Wikipedia screenshot

  • Of significance is that the raising is not cumulative? So if it is already a sharp because of a key signature this does not mean 3 half tones? It means one more. If we were coming up with this today we might have used an up arrow or a "+". Almost grammatical.
    – mckenzm
    Commented Nov 20, 2023 at 4:11
  • @mckenzm neither accidentals nor key signature is cumulative. They always replace whatever would apply to the given note before. See music.stackexchange.com/questions/24355 Commented Nov 20, 2023 at 17:13

I believe the X before a note means you play a double sharp. This, in C Major key, if it is placed before b note,one half tone up takes the note to C. But you need to play an extra sharp (or half tone up), so you'd play C# because the Major scale pattern is: Tone,Tone, Tone, Semi Tone, Tone, Tone, Semi tone, tone (adding up to 8 notes of this scale). The semi tones for C Major scale will occur between E and F intervals and the B and C intervals of the scale. In a different key's scale, the Major key intervals would follow the same pattern but would, obviously, occur between different note names, because your tonic or starting note of the scale will be different.You need to be aware of how scales are constructed to know which note to hit when you see a double flat or double sharp sign on the notation.
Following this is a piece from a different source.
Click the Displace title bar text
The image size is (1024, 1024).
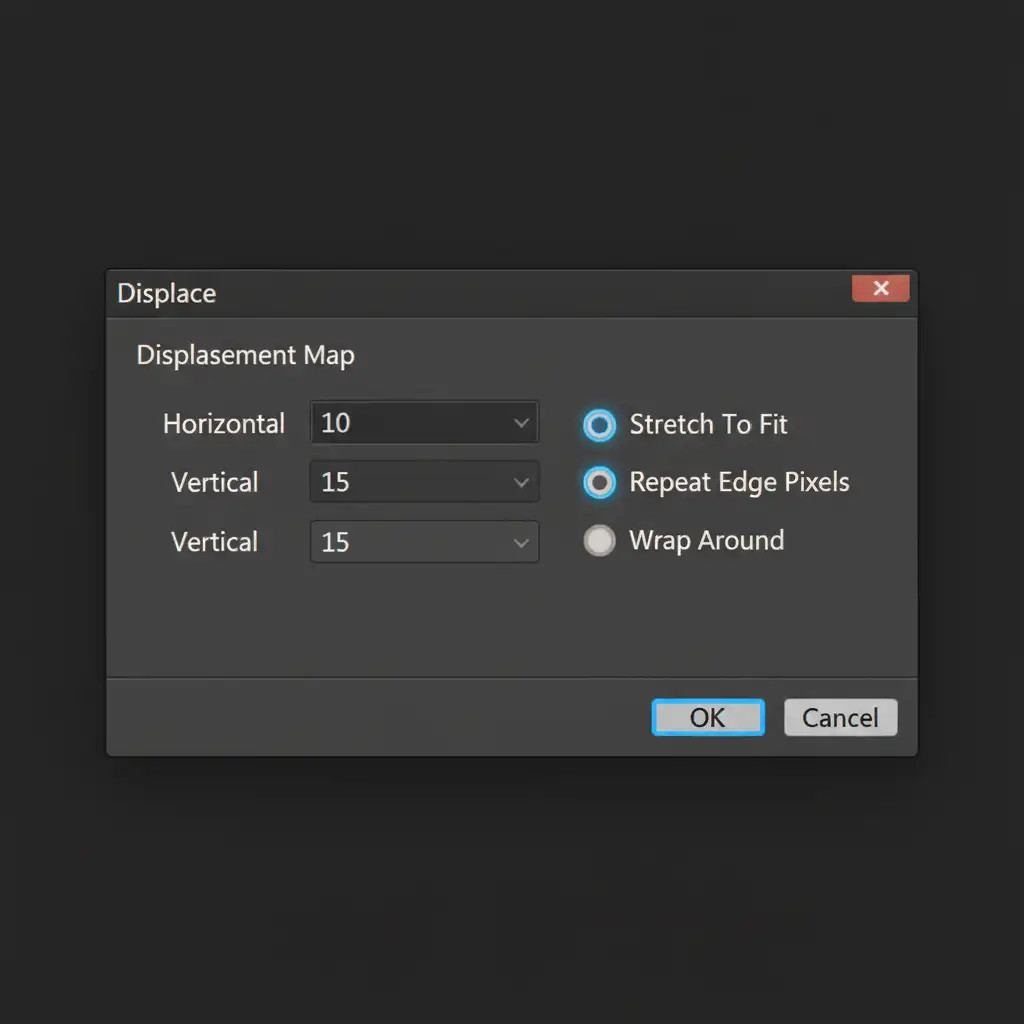point(166,293)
You can't simply play the next letter name up or down because, depending on the key you're in, this may result in some pretty unpleasant dissonant notes. Though some experimental musicians may like exploring the creative possibilities of such off sounding wrong notes.Ever struggled with learning a hard classical piece, hitting the wrong notes and then thinking: Hey I quite rather like that "new sound", even though I know it's wrong, not what the composer wanted played.